Larks followed Lucian back into the office, where Lucian sank into the chair around the far end of Larks' desk. Larks slumped into his own chair.

"Quasar is the lucky one between us. It has never been his task to slay humanity. He has never known the turmoil of a vessel soul so strong that it watches and cries out against the fall of the city, the ruin of everything it has ever known. I have had enough. When Quasar awakens, when I must sleep, that dreadful time is nothing but nightmares.

"And then during the last time of imbalance, something remarkable happened. My vessel had in him both a human soul and a light elf soul-and neither wished to awaken me." Lucian held his head in his hands, his features ashen. "I hated them for it. For centuries, I had fled everything that was ever familiar to them, but they never quieted. Even now, I can still hear them. I knew then that I could never sleep again."

"So you began scheming against the other dragons," Larks deduced.

Lucian withdrew his head from his hands to offer Larks a smile. Larks leaned over his desk, elbows resting upon it, fingers interlocked and thumbs tapping his chin. Lucian leaned back.

"There's more," Larks stated.

Lucian's smile stretched thin. "My motives were selfish. I didn't care about humanity.
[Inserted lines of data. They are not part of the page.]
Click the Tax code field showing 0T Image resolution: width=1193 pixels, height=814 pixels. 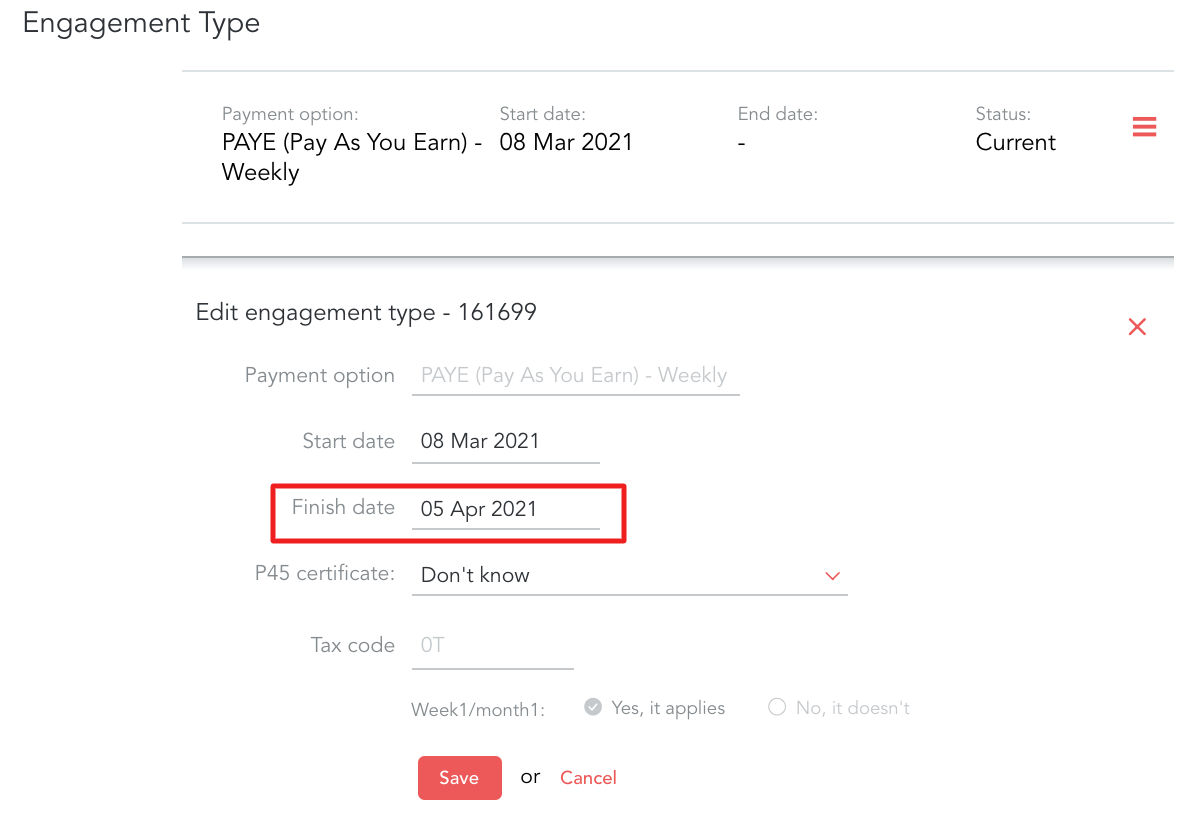point(490,645)
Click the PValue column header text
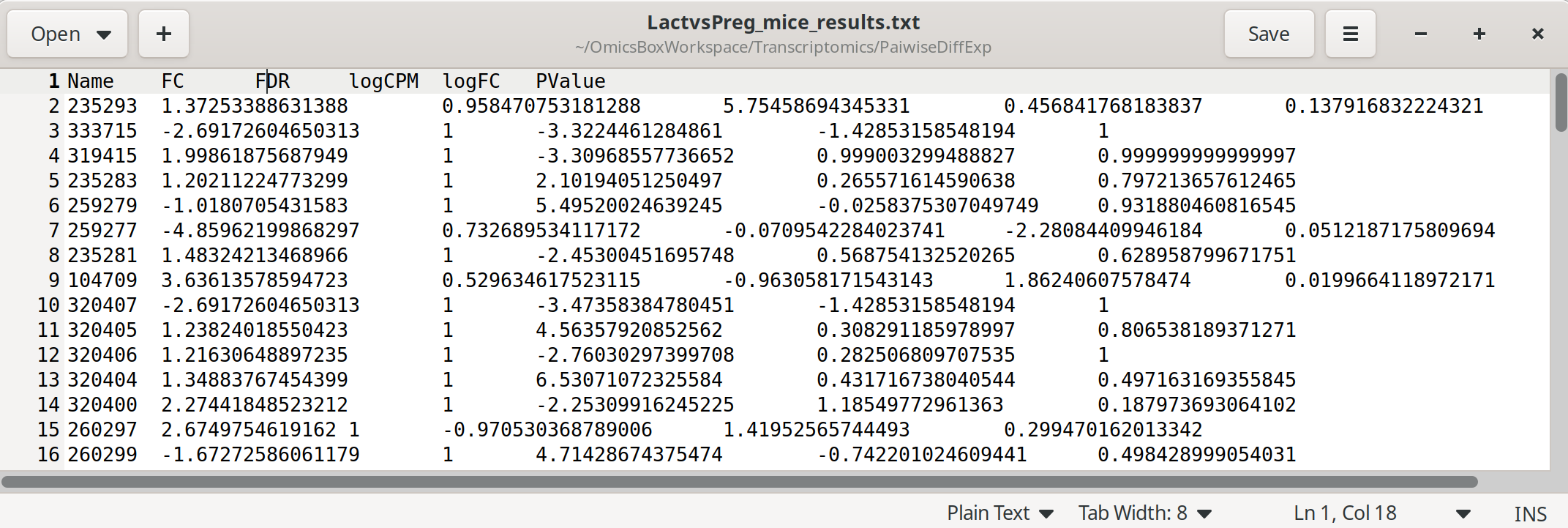 [x=570, y=81]
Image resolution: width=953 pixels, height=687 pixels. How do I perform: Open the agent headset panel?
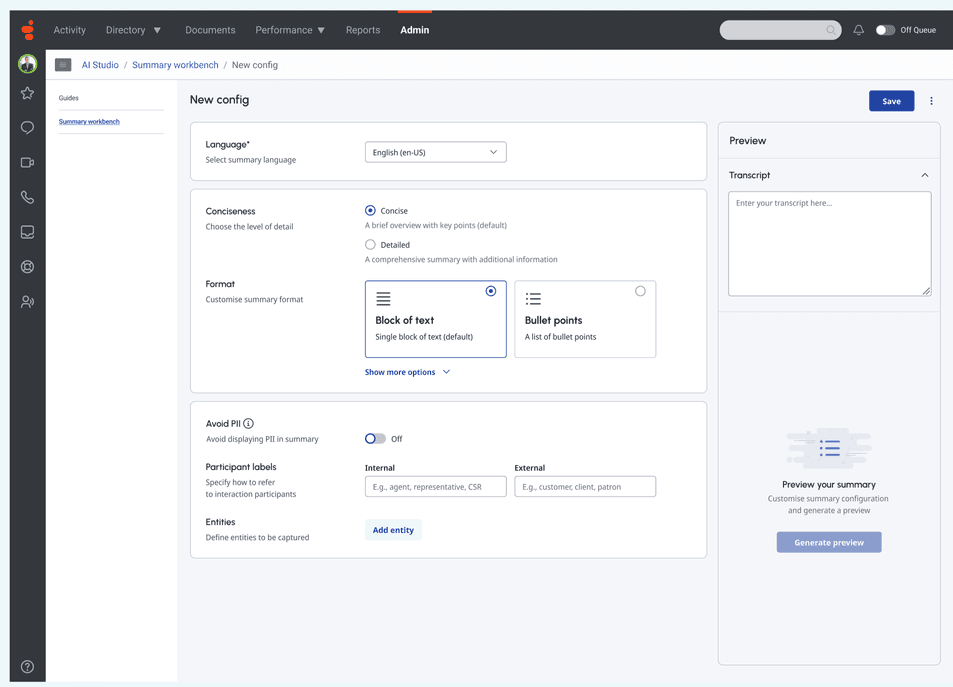pyautogui.click(x=27, y=266)
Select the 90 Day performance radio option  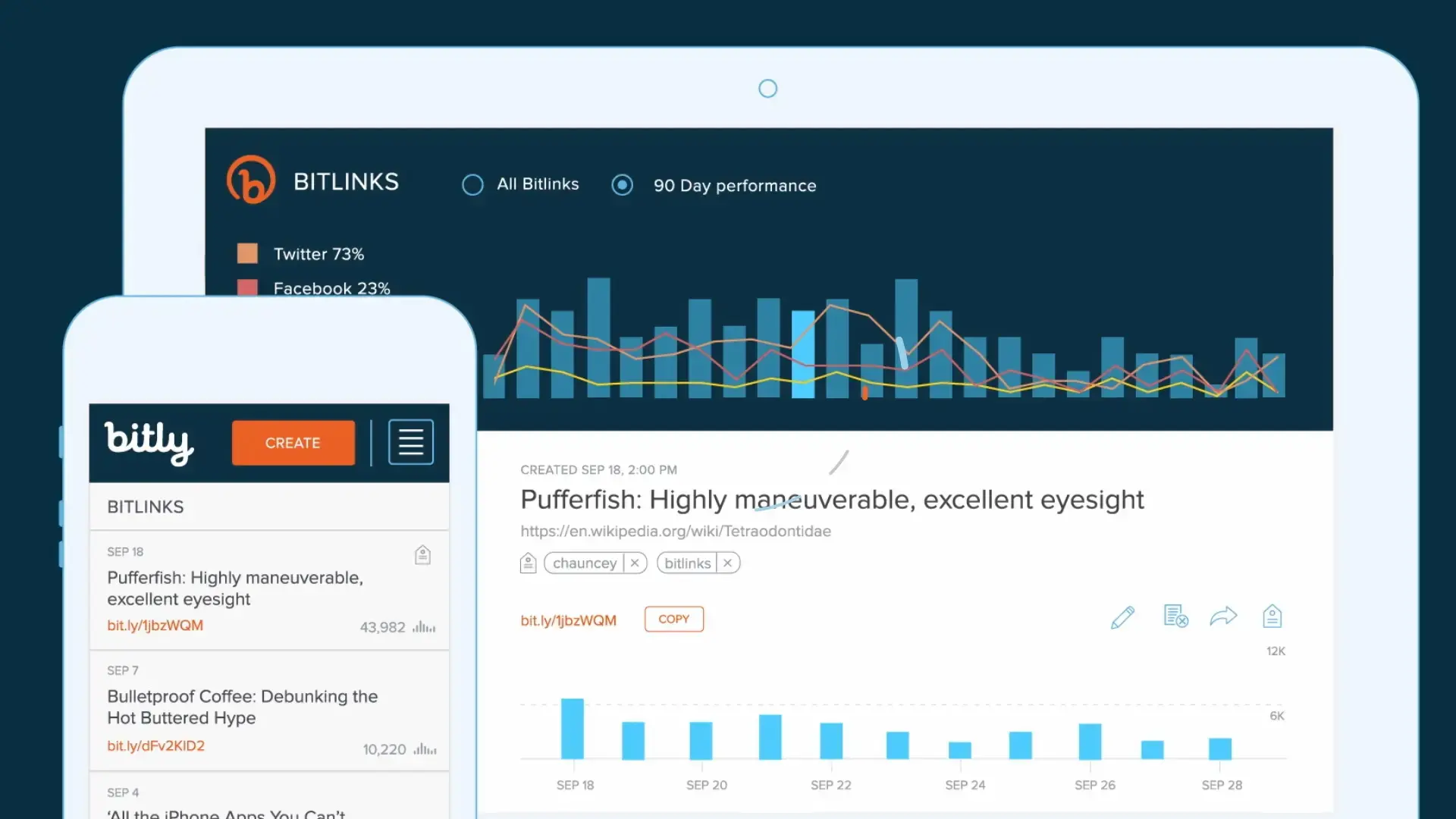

I had no qualms with infiltrating the castle, earning your trust, biding my time and making you all do my bidding."

"But...?"

Lucian shook his head. "But you were already doing what I needed you to. You, bringing the people of the city together, and Jasne working towards positive relations with the fairy creatures. All you needed of me was reassurance. To see your efforts-and not only that, but your results-put the voices at ease. I thought I would make the most of the freedom it afforded me to study humanity, to understand and appreciate it as I never could from a distance, and..."

"And?"

"I may have come to appreciate it a little too much."

Larks grinned. It felt altogether inappropriate, but his efforts to suppress it only made it grow. "Too much?"

"I am beginning to feel as though I am human," Lucian muttered.

"Is that such a bad thing?"

Lucian studied Larks, tracing his features, appraising his expression. At this, Larks' humor faltered. He shifted uncomfortably beneath the former adviser's scrutiny.

"Lord Lucian?"

"No," Lucian conceded, his quaint smile returning, "I suppose it isn't."